Auch aus dem Finanzministerium hatte es zuvor geheißen, der EU-Ratsvorsitz habe die EU-Kommission "aufgefordert, in den nächsten Tagen eine aktualisierte Bewertung zu den ungarischen Reformen im Zusammenhang mit der Rechtsstaatlichkeit vorzunehmen". Die Brüsseler Behörde scheint dem jedoch skeptisch gegenüberzustehen: "Wir glauben, dass der Ministerrat alle Elemente hat, um eine Entscheidung zu treffen", sagte ein Sprecher im Vorfeld.

Finanzminister Magnus Brunner (ÖVP) hatte sich vor dem Treffen abwartend gezeigt. Gleichzeitig betonte er, die Rechtsstaatlichkeit sei nicht zu diskutieren, sie "ist ein Grundpfeiler der Europäischen Union", so Brunner. Steuergeld müsse "korrekt" verwendet werden. Zum gegenwärtigen Zeitpunkt würde seinen Angaben nach Österreich der Beurteilung der EU-Kommission folgen.

Corona-Hilfen an Bedingungen geknüpft?

Die EU-Kommission hat vergangene Woche empfohlen, Corona-Hilfen und andere Fördermittel für Budapest erst freizugeben, wenn die rechtsnationale Regierung von Ministerpräsident Viktor Orbán Versprechen zur Wahrung der Rechtsstaatlichkeit umsetzt. Insgesamt geht es um etwa 13,3 Milliarden Euro. Nun müssen die EU-Staaten über diese Empfehlung entscheiden.

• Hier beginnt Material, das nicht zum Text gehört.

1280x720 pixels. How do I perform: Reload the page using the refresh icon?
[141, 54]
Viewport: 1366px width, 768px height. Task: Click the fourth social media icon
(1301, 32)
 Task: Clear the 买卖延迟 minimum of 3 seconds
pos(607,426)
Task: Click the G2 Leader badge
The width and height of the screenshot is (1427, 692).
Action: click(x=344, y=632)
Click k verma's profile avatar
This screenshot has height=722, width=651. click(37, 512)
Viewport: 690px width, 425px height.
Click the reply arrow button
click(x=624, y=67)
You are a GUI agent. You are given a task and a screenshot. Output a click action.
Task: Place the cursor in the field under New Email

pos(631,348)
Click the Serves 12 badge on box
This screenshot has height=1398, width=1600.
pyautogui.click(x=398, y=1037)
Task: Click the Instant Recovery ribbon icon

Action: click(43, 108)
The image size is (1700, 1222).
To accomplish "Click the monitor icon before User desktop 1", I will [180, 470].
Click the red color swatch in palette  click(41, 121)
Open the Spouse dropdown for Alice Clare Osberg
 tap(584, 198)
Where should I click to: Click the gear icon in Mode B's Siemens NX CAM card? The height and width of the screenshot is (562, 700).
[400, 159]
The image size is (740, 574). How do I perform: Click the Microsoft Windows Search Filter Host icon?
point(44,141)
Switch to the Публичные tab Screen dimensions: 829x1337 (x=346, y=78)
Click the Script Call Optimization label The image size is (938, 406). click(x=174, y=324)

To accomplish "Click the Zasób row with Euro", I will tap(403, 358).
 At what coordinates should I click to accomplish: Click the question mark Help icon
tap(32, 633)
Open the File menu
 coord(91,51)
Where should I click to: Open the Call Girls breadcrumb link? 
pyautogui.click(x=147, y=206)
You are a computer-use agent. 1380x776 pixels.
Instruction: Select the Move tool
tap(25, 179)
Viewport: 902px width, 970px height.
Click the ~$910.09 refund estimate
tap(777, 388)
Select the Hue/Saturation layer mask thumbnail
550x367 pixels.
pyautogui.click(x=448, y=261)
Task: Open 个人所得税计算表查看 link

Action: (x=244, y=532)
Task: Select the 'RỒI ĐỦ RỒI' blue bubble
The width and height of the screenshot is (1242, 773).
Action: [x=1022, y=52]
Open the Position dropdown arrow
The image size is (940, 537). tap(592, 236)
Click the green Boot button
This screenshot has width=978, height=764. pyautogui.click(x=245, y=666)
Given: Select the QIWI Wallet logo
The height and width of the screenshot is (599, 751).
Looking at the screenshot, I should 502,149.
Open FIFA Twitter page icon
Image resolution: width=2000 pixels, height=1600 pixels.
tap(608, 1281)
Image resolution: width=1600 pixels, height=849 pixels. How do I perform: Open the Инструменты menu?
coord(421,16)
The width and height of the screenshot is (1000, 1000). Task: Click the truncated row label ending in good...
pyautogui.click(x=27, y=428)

Bei den Vorschlägen der EU-Kommission geht es um rund 7,5 Milliarden Euro aus dem Gemeinschaftsbudget, die eingefroren werden sollen. Zudem sollen Corona-Hilfen über 5,8 Milliarden Euro nur dann ausgezahlt werden, wenn Budapest bestimmte Meilensteine im Bereich Rechtsstaatlichkeit erreicht hat. Die EU-Kommission wirft Ungarn seit Jahren vor, EU-Standards und Grundwerte zu untergraben.

Die Behörde befand, dass Ungarn zwar eine Reihe von Reformen durchgeführt habe, aber zentrale Aspekte nicht angemessen umgesetzt worden seien. Es seien noch wesentliche Schritte erforderlich, um verbleibende Risiken für den EU-Haushalt in Ungarn zu beseitigen. Konkret wird etwa befürchtet, dass wegen Korruption EU-Mittel nicht zu vorgesehenen Zwecken eingesetzt werden.

Ungarns Retourkutsche

Brisant ist das Thema auch, weil Ungarn in Verbindung mit der möglichen Geldkürzung andere Vorhaben blockiert, unter anderem weitere Milliardenhilfen für die Ukraine sowie die internationale Mindeststeuer. "Unser Ziel bleibt es, Anfang Jänner mit der Auszahlung der Hilfen für die Ukraine zu beginnen", sagte der tschechische Finanzminister Zbynek Stanjura, dessen Land noch bis Jahresende den EU-Ländern vorsitzt. Nach seinen Worten wollen die anderen 26 Mitgliedsländer nun eine Alternativlösung suchen, was jedoch als kompliziert gilt.

EU-Haushaltskommissar Johannes Hahn sagte, Brüssel werde "das Bestmögliche tun", um der Ukraine die 18 Milliarden Euro bereitzustellen, die Kommissionspräsidentin Ursula von der Leyen Kiew für das kommende Jahr in Aussicht gestellt hatte.